Secret sauce of ARM’s big.LITTLE multi-processor architecture
Modern mobile devices must support ever increasing performance requirements within a relatively flat power budget. CPU designers have responded with a series of innovations to enable the required efficiency improvements: dynamic voltage and frequency scaling (DVFS), dynamic clock gating, domain power gating, state retention idle modes, and more recently heterogeneous compute.
Technology known as big.LITTLE from ARM is essentially a heterogeneous compute architecture that tightly combines two different but fully compatible CPU core types, a ‘big’ CPU tuned for maximum performance at good efficiency and a ‘LITTLE’ CPU tuned for good performance and maximum efficiency.
Together, they form a highly efficient CPU subsystem that is capable of market-leading peak performance at lower average power consumption than other high-end mobile CPUs. Software is key to enabling this combination of performance and efficiency.
The current generation of ARM big.LITTLE technology integrates a Cortex-A15 CPU cluster and a Cortex-A7 CPU cluster using a cache coherent interconnect (CCI-400) and generic interrupt controller (GIC-400).
The two processors are architecturally identical, implementing the ARMv7-A architecture. Thus, an application binary compiled for a given processor will execute in an architecturally consistent way on the other processor. The key difference is in the micro-architecture.
The ‘big’ processor in the current generation is Cortex-A15 – it features out-of-order-execution, sustained triple-issue, and a 15 to 24 stage pipeline.
The ‘LITTLE’ processor in the current generation is Cortex-A7 – it features in-order-execution, partial dual-issue, with an 8 to 10 stage pipeline.
Since per-instruction energy consumption is a function of the pipeline length, the Cortex-A7 processor is significantly more energy efficient. Cortex-A7 consumes less than 1/5th the power of Cortex-A15, yet has been shown to deliver very good performance for entry-level smartphone handsets and tablets via quad-core Cortex-A7 SoCs that are now shipping in production.
The first big.LITTLE SoCs are now in the market. Several ARM partners have samples and development boards, and Samsung is shipping the first production SoC featuring big.LITTLE technology – the Exynos 5 Octa. The various SoCs differ in topology, but share the same instruction set architecture and look the same to user space code.

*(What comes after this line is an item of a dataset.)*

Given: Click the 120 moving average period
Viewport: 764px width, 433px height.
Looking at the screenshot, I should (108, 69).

Under the hood, silicon vendors optimise big.LITTLE processors toward specific target markets by their choice of the number of big and LITTLE cores, the interconnect fabric, cache sizes, and back-end implementation.There are also differences in the software running on these various SoCs.

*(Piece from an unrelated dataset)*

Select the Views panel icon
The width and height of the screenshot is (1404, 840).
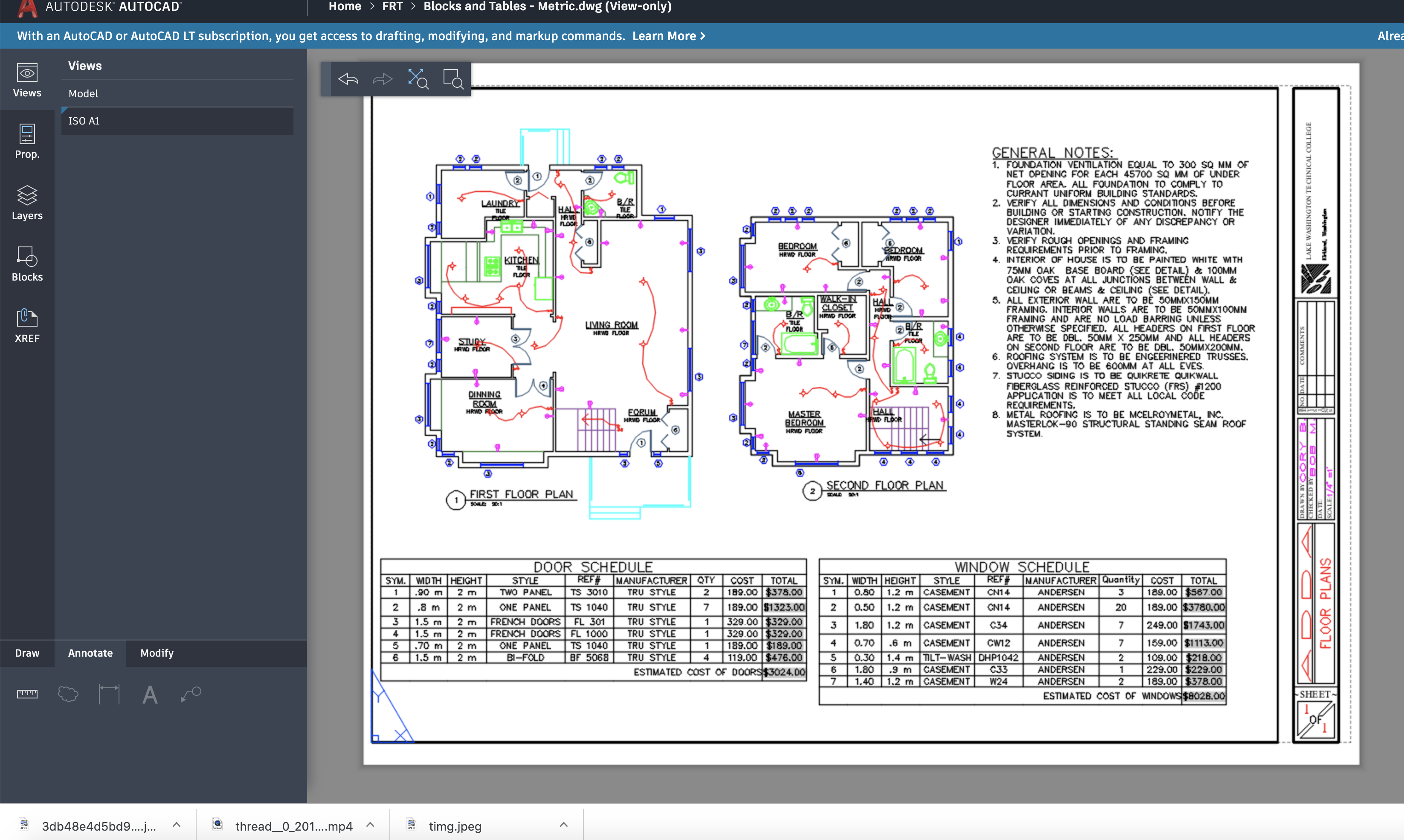point(27,80)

The software that decides whether to run threads and workloads on a big or LITTLE processor is relatively straightforward and completely invisible to the user, much the same way DVFS software and state transitions are invisible to users and mobile app developers now.
There are three primary architectures for the software:
• Cluster Migration
• CPU Migration
• Global Task Scheduling
CPU/Cluster Migration overview
The migration modes of big.LITTLE software extend existing DVFS mechanisms to move software execution to high performance cores when requirements exceed the maximum operating point of the LITTLE CPUs, and back down to LITTLE cores when performance falls below the lowest operating point of the big CPUs. It is like an extended DVFS table.
In every production smartphone today, a DVFS driver controls voltage and frequency dynamically in response to processing demands. DVFS drivers like Linux’s cpufreq sample OS performance at regular and frequent intervals (50 milliseconds or less), and decide whether to shift to a higher or lower operating point or remain at the current operating point.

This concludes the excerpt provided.